Jose Jordan, AFP | A Ryanair plane sits on the tarmac at Spain's Valencia airport on July 25, 2018, as the airline's cabin crew began a two-day strike.

Irish airline Ryanair warned of more than 300 potential job cuts as it slashed its Dublin-based fleet following a recent pilots' strike and cancelled some 300 flights across Europe over a two-day strike by cabin crew.


Europe's largest low-cost carrier said in a statement that it has issued 90 days’ notice to more than 100 pilots and over 200 cabin crew under plans to slash its Dublin fleet from 30 to around 24 aircraft for this winter.

The airline said there had been "a downturn in forward bookings and airfares in Ireland partly as a result of recent rolling strikes by Irish pilots" which "has had a negative effect on high fare bookings and forward air fares as consumer confidence in the reliability of our Irish flight schedules has been disturbed," it said.

The airline said that the overhaul was also partly driven by the "rapid growth" of Ryanair Sun, which is its profitable Polish charter airline.

Ryanair Sun will now offer over 10 aircraft to Polish tour operators. That is double the five planes it offered for the summer 2018 season.

The group will begin redundancy consultations with affected staff, and will offer transfers to Poland to minimise redundancies.

"We regret these base aircraft reductions at Dublin for winter 2018, but the board has decided to allocate more aircraft to those markets where we are enjoying strong growth (such as Poland)," said chief operating officer Peter Bellew.

"This will result in some aircraft reductions and job cuts in country markets where business has weakened, or forward bookings are being damaged by rolling strikes by Irish pilots."

Hundreds of flights cancelled

Ryanair, which flies in 37 countries and carried 130 million passengers last year, averted widespread strikes before Christmas by deciding to recognise trade unions for the first time in its 32-year history. But it has since struggled to reach agreement on terms with several of them.

On Tuesday, dozens of Ryanair's Ireland-based pilots staged their third 24-hour strike in an ongoing dispute over working arrangements including annual leave and promotions, leading to the cancellation of 16 flights affecting some 2,500 customers.

Ryanair's announcement of possible job cuts comes as cabin crew in Spain, Portugal, Belgium and Italy are striking on Wednesday and Thursday over pay and work conditions, leading to the cancellation of 600 flights over two days and affecting 100,000 passengers.

Ryanair apologised on Twitter to its 50,000 customers whose flights were cancelled on Wednesday due to the strike by "some" its cabin crews. It said they had all been put on alternative flights or applied for full refunds.

At Madrid airport striking cabin crew handed out fliers to passengers explaining the reasons for their job action.

Unions want the airline to give contractors the same work conditions as its own employees. They are also seeking that Ryanair staff be employed according to the national legislation of the country they work in, rather than that of Ireland as is currently the case.

'Afraid of Ryanair'

Ryanair argues that since its planes fly under the Irish flag and most of its employees work onboard planes, its staff are covered by Irish law.
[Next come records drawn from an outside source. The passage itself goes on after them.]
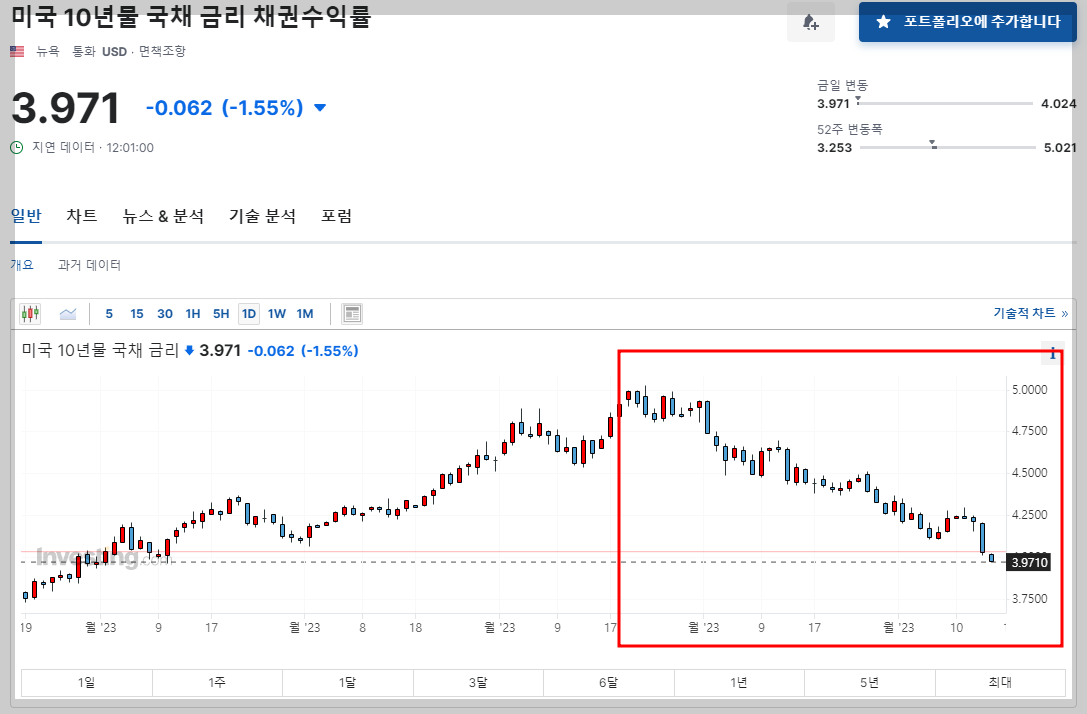Switch to the area chart icon
1087x714 pixels.
68,314
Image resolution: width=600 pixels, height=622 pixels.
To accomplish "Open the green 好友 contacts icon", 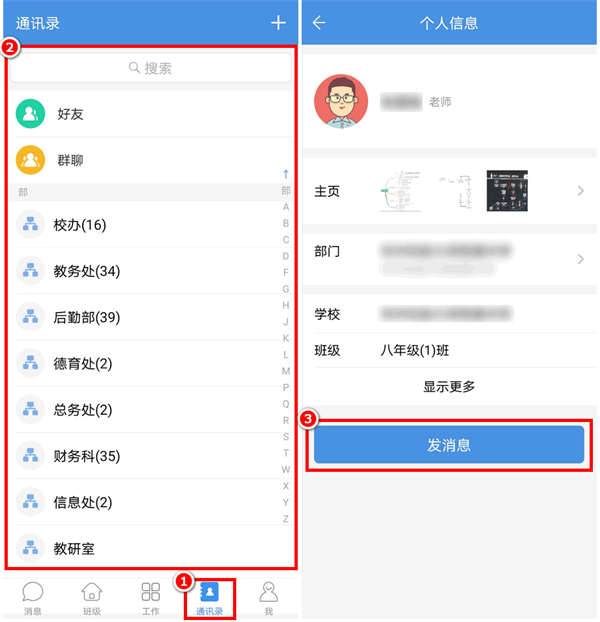I will tap(30, 113).
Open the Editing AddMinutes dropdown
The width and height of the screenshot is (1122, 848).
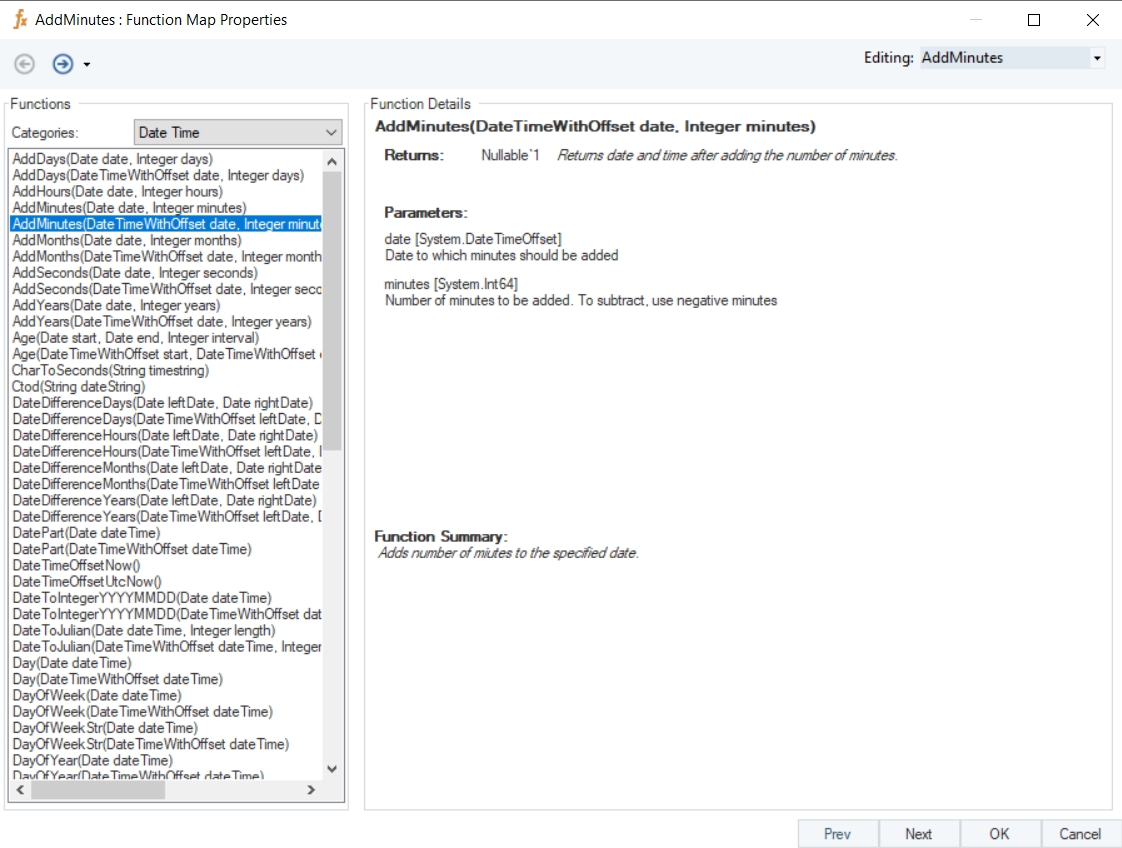pos(1097,58)
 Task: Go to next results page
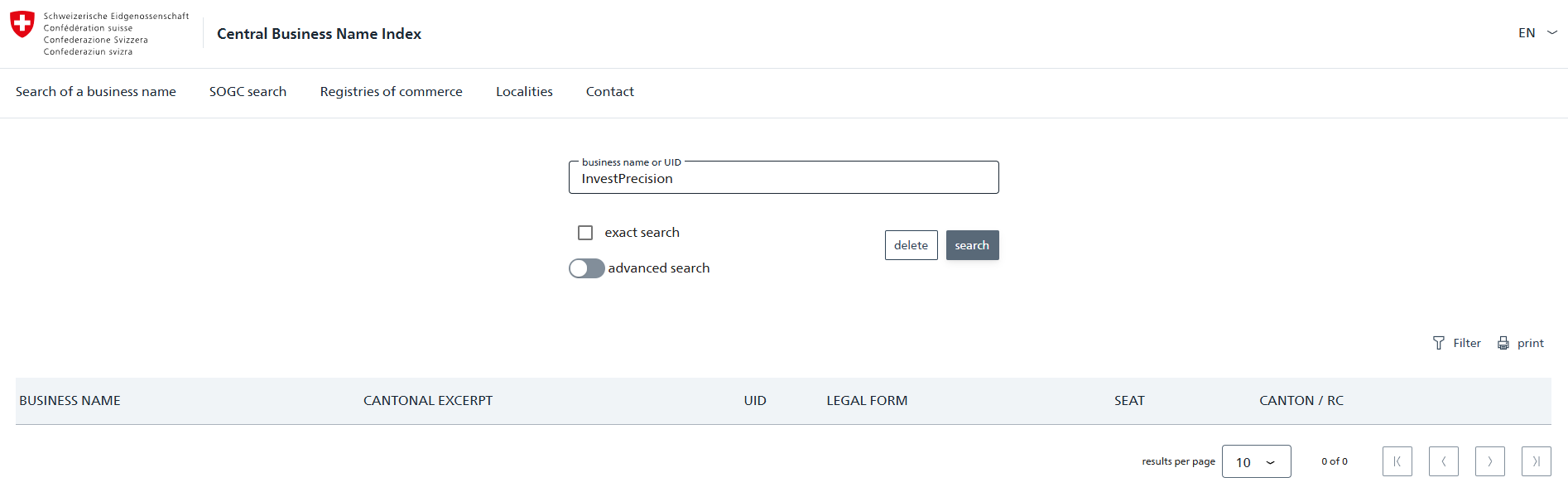coord(1489,461)

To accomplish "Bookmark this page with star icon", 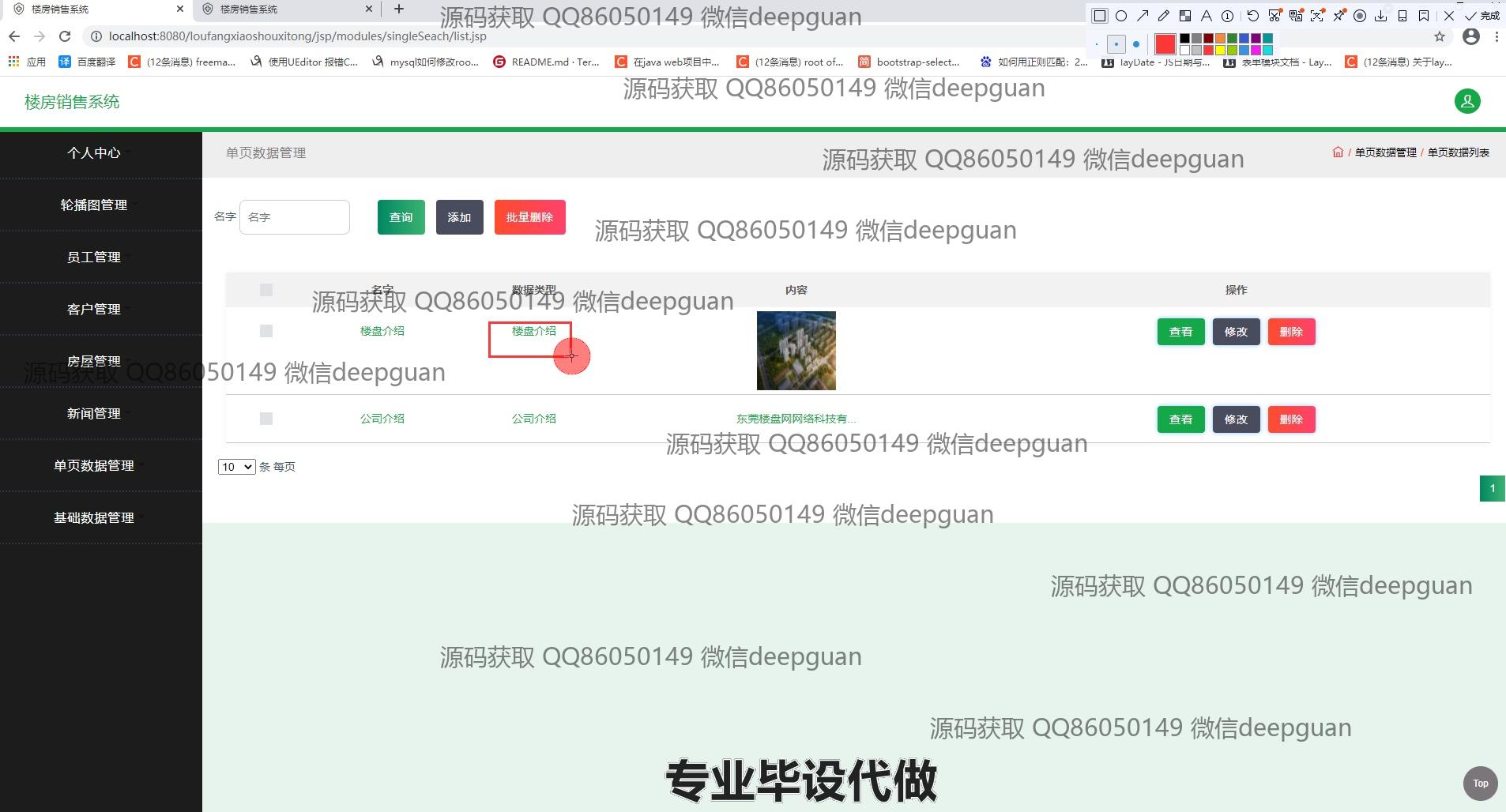I will pos(1440,36).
The company defends the overall package offered to staff, saying they could earn up to 40,000 euros per year, "more than double the 'living' wage".

At Brussels airport 80-90 percent of Ryanair cabin crew took part in the strike, while in nearby Charleroi airport only 60 percent participated, said Lambot Yves of the CNE/LBC union.

He said Ryanair "pressured" staff to work by threatening people who were on holidays to come in or else face reduced hours.

"Some people are afraid of Ryanair, that is why they don't strike," he told AFP.

Ryanair on Monday revealed that first-quarter profit dropped more than a fifth on higher fuel costs and pilots' salaries.

Profit after tax slid 22 percent to 309.2 million euros ($362 million) in the three months to the end of June compared with a year earlier.